“Background noise is smaller undefined peaks beneath our main sanger sequencing peaks. It can be generated for various reasons and can also be resolved. Learn about background noise and troubleshooting in this article.”
Sanger sequencing is the gold-standard technique for studying the DNA sequence so far. The advances as automation in Sanger sequencing, lead us to keen observation and data analysis.
Sequencing peak generation by the fluorescence emission helps investigate the sequence even more accurately. However, there is one problem in this— background sequencing noise.
Imagine, you are trying to study a photograph or painting, but there are so many unwanted elements cluttering the image that it ruins your focus. That’s exactly what background noise does in Sanger sequencing—it disrupts clear observation, making it difficult to analyze the DNA sequence accurately.
Overall, it makes the results least trustworthy and undeliverable.
This is the second article of our sequencing analysis series and in this article, I will explain the background noise, how it is generated and how to overcome it.
Disclaimer: The content presented herein has been compiled from reputable, peer-reviewed sources and is presented in an easy-to-understand manner for better comprehension. A complete list of sources is provided after the article for reference.
Key Topics:
What is Background noise in sequencing?
The trace (rough) file of Sanger sequencing shows peaks for each nucleotide. Any unwanted peaks or signals with these peaks are considered as “Noise” here, Not the actual noise!
Usually, the trace file should show clear, distinct and sharp nucleotide peaks, however, unwanted signals make the background of the sequencing file ‘noisy.’ And thus called background noise.
Any unwanted, smaller, low-quality signals within the sequencing trace file are known as background noise.
Keep in mind that too strong background noise creates difficulties for the software to resolve the nucleotide. It will mislead the automated base caller or software and call the wrong nucleotides throughout the sequencing trace.
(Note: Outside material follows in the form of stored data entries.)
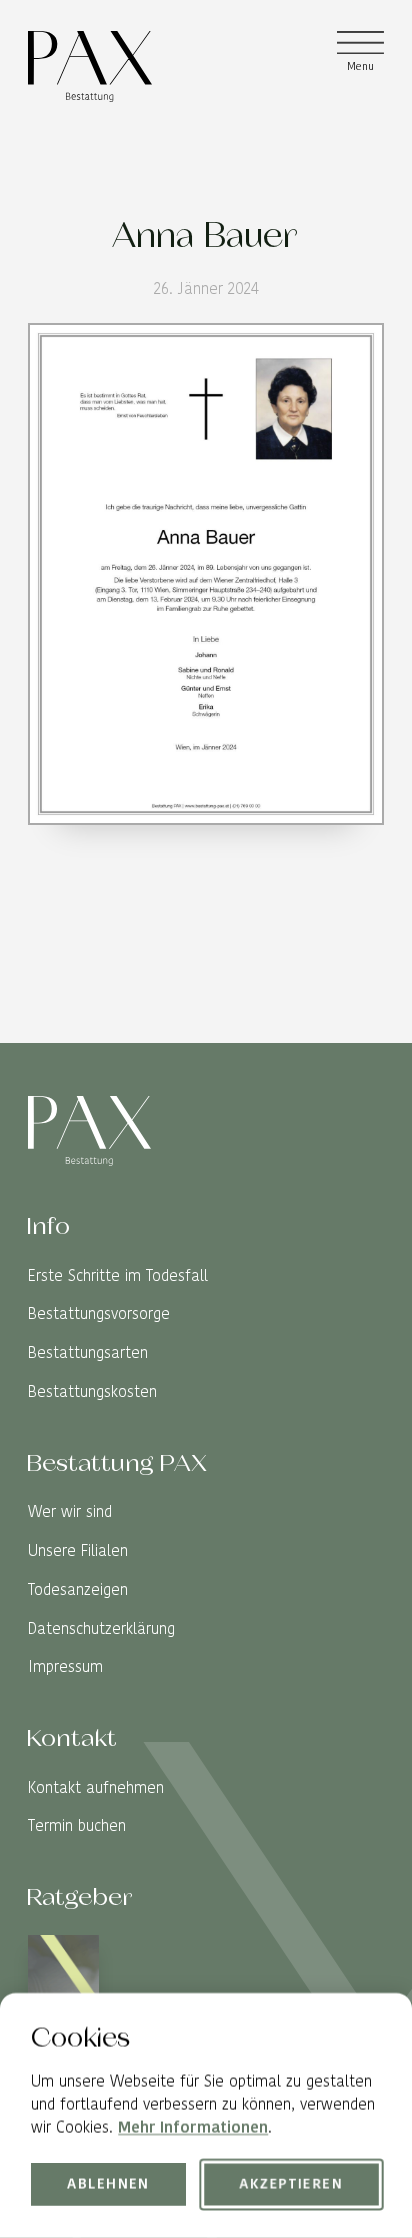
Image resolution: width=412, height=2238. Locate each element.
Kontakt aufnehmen (96, 1787)
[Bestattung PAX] (89, 66)
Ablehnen (109, 2185)
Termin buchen (77, 1825)
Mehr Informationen (193, 2128)
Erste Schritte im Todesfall (118, 1275)
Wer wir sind (70, 1511)
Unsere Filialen (78, 1550)
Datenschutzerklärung (101, 1628)
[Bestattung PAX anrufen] (368, 1027)
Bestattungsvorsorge (99, 1313)
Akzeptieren (291, 2185)
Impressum (65, 1666)
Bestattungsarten (88, 1352)
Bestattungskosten (92, 1391)
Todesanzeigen (78, 1589)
Technically, background noise is smaller, undefined and unidentifiable peaks or signal traces present in the sequencing trace file. These signals are
- Smaller in size,
- Appear within the electropherogram, between or underneath the peaks,
- Appear at the beginning and end part of the sequence file,
- Appear only at certain parts or entire sequencing file,
- Appear undefined and ununiformly.
Types of background noise:
Various types of background noise are explained here.
Baseline noise:
Smaller, low-intensity peaks that appear in the chromatogram are known as baseline noise. Baseline noise is a type of sequencing artifact. It can be avoided during the analysis and usually doesn’t majorly impact the analysis part.
Weak signals:
Low and unclear peaks are considered weak signals and are also categorized into background noise. Weak signals appear due to poor-quality templates, poor dye quality or resolution, low DNA concentration and technical issues.
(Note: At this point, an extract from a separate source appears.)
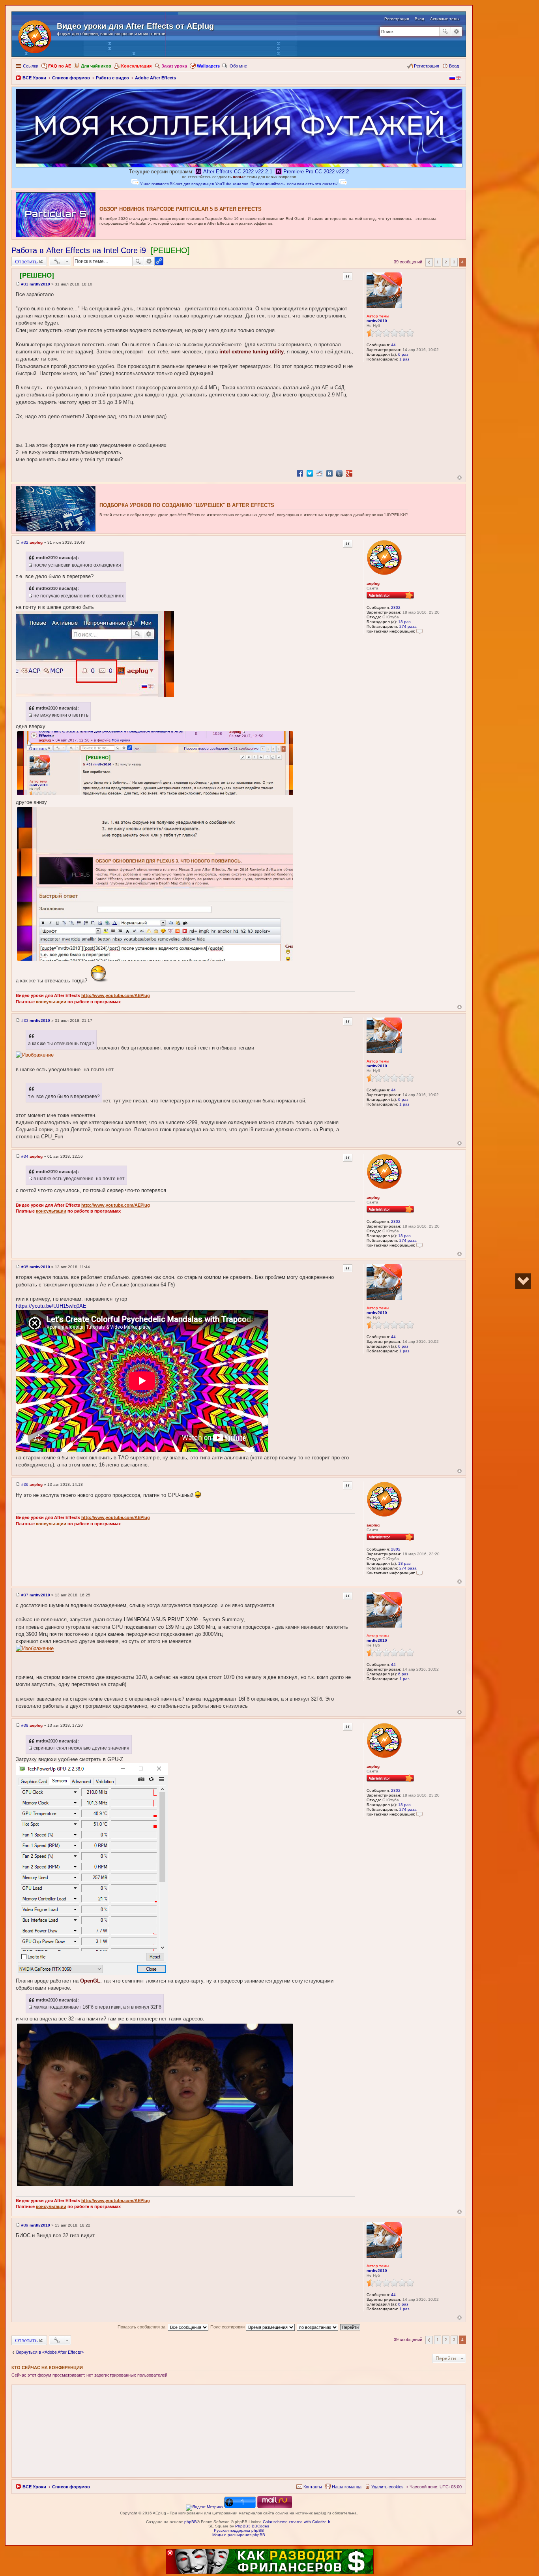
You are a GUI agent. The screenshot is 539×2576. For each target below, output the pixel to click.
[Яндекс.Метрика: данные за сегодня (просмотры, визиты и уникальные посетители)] (204, 2508)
Weak signals significantly influence the electropherogram analysis part.
Dye artifacts:
As we know, four different fluorescent dyes have been used to label four different ddNTPs. Fluorescence signals are used to generate peaks. Sometimes, the dye can degrade or over-fluorescence with other dyes.
This generates unwanted smaller peaks in the trace file and is considered as background noise. Dye artifacts are also the most common cause of background noise in Sanger sequencing.
Noise at the end:
Smaller fragments are difficult to resolve, so at the end of the sequencing file, significantly high background noise will be observed. This, however, can not be overcome as it is a common sequencing artifact.
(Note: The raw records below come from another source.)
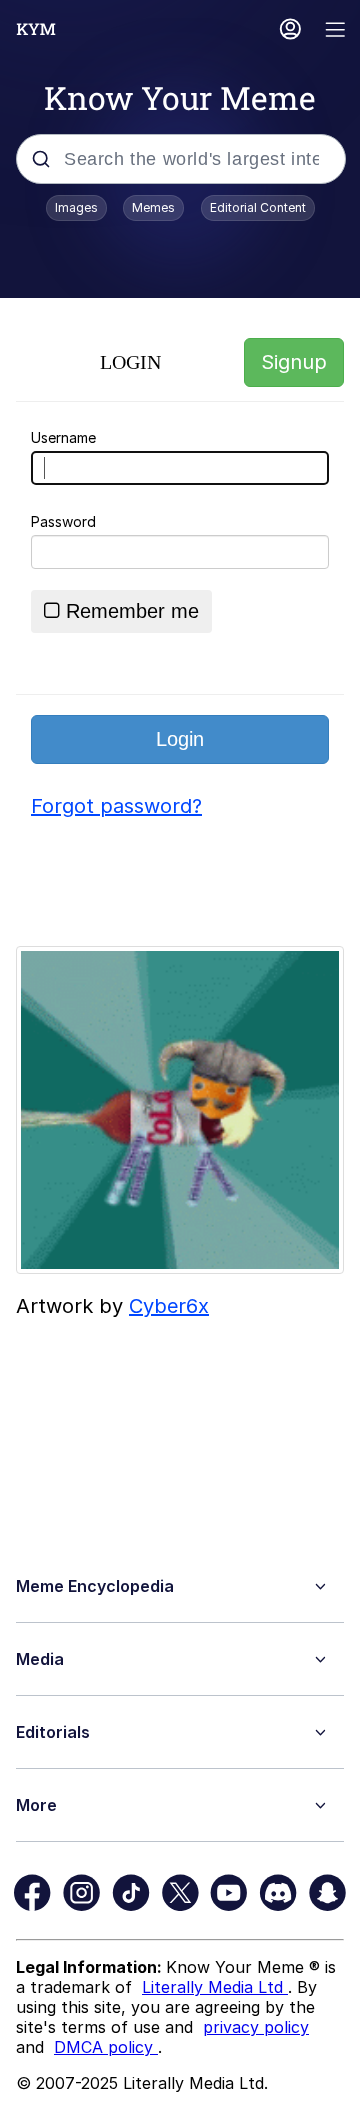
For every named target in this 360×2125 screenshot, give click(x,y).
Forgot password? (116, 806)
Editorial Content (258, 207)
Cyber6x (169, 1306)
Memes (153, 207)
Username (63, 437)
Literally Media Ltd (215, 1987)
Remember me (132, 611)
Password (63, 521)
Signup (294, 362)
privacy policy (256, 2027)
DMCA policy (106, 2047)
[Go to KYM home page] (36, 29)
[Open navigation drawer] (336, 31)
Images (76, 207)
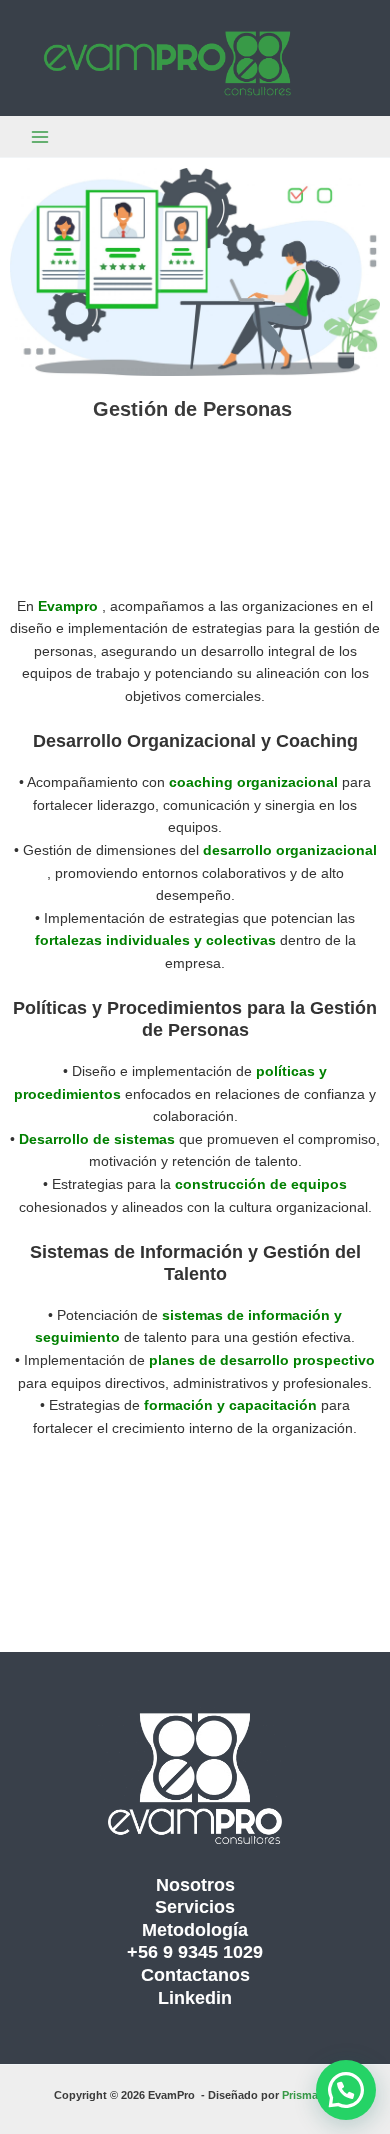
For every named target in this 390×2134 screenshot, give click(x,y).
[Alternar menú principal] (40, 136)
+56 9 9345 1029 (195, 1951)
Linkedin (195, 1997)
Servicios (195, 1906)
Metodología (195, 1929)
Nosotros (195, 1884)
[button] (346, 2090)
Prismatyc (309, 2095)
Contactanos (195, 1974)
In the practical procedure, the end part of the sequence (up to 50 nucleotides) isn’t considered in the analysis and is thus removed.
N + 1 or N – 1 peaks:
N+1 and N-1 peaks, appearing unwantedly before and after the actual nucleotide peak, are also categorized into the background noise. Keep in mind, this type of background noise makes the whole analysis part difficult.
How is background noise generated?
Due to multiple reasons, various types of (discussed above) background noises are generated. Some of the common reasons are explained here.
Poor quality DNA:
Poor-quality DNA is the main reason for the generation of background noise. DNA with impurities, other DNA contaminants, containing amplification inhibitors, and degraded DNA can be considered as poor quality DNA.
Now what will it do?
It makes the amplification difficult, generates non-specific amplification, hurdles the target DNA amplification, or inhibits the amplification. Resultantly, it generates low-quality and secondary peaks in the trace file.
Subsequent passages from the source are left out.